Start of Block

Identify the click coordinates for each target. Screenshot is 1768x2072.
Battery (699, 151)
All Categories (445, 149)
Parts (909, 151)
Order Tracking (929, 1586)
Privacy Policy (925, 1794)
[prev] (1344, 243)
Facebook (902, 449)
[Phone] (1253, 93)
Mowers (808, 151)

End of Block

WHAT THE TASK REQUIRES
From the line containing "Battery (699, 151)" through the last line of the records, output each line exactly and nothing more.

EXPECTED ANSWER
Battery (699, 151)
All Categories (445, 149)
Parts (909, 151)
Order Tracking (929, 1586)
Privacy Policy (925, 1794)
[prev] (1344, 243)
Facebook (902, 449)
[Phone] (1253, 93)
Mowers (808, 151)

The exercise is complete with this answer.